Mechanisms for emergence of rhythmic behaviors in Drosophila melanogaster
2024 Bridge to Success Grant for Early Career Investigators
AMY POE, PHD
UNIVERSITY OF PENNSYLVANIA
Key Project Outcomes
As any new parent knows, newborn infants do not sleep in a consolidated fashion during the night. Instead, newborns sleep and feed intermittently across the day and night with consolidated sleep patterns not emerging until 3-12 months postnatally. Interestingly, these rapid transitions between different behavioral states in young animals occur in the presence of a functional internal time-keeping mechanism (central circadian clock), suggesting that rhythmic behaviors do not initially receive circadian input.
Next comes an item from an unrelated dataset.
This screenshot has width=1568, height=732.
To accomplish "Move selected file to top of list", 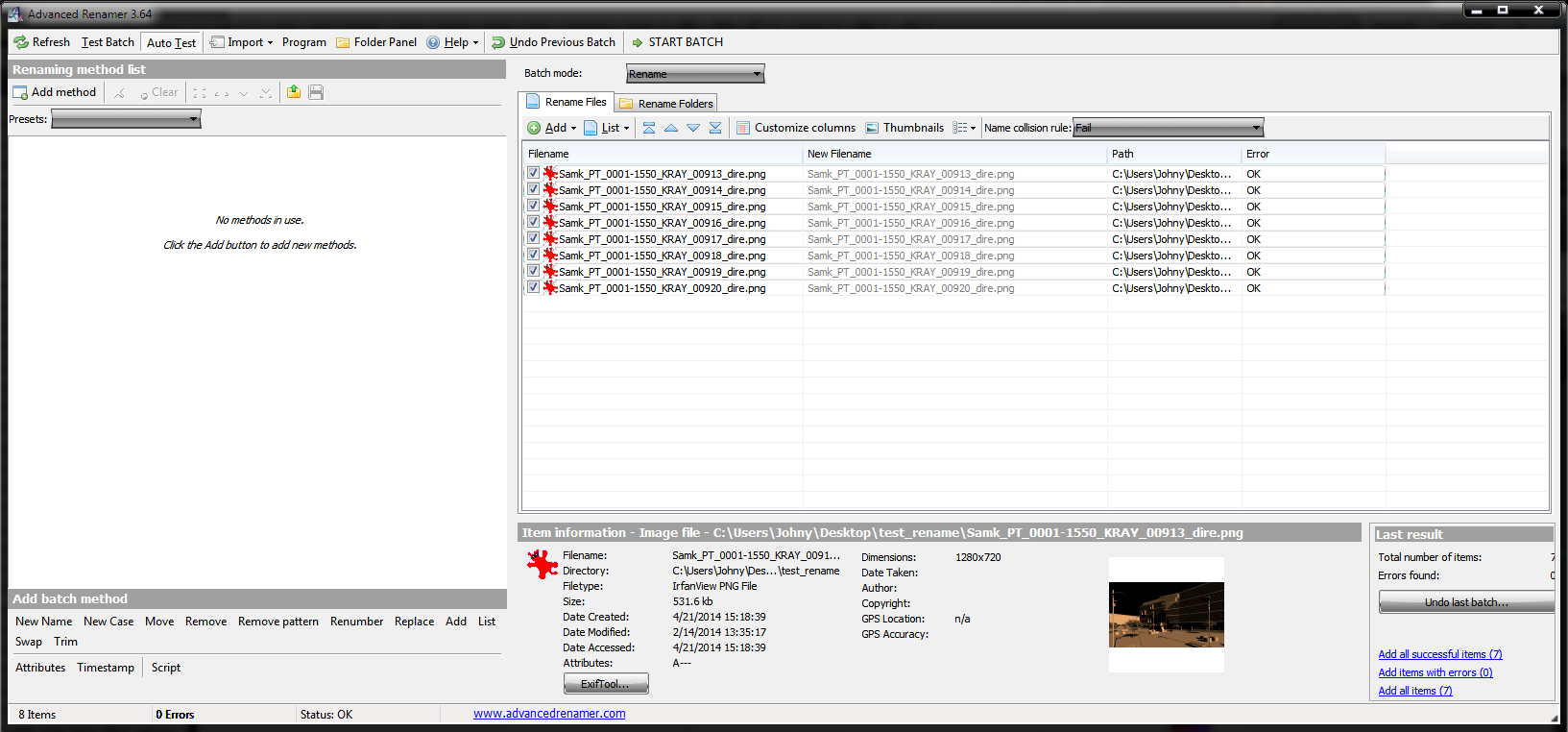I will pos(649,128).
Understanding how rhythmic behaviors develop is essential, as circadian disruptions are a common co-morbidity in many neurodevelopmental disorders. However, little is known about the genetic mechanisms regulating the development of rhythmic behaviors. The proposed research utilized the powerful genetic model system, Drosophila, to examine how sleep-wake rhythms develop and how early life circadian-sleep circuits influence sleep across the lifespan. Specifically, we found that sleep-regulatory circuits present early in life also modulate adult sleep timing and sleep duration. Additionally, we determined that clock-arousal circuit formation is nutritionally plastic, suggesting that circuit development is influenced by environmental and metabolic conditions.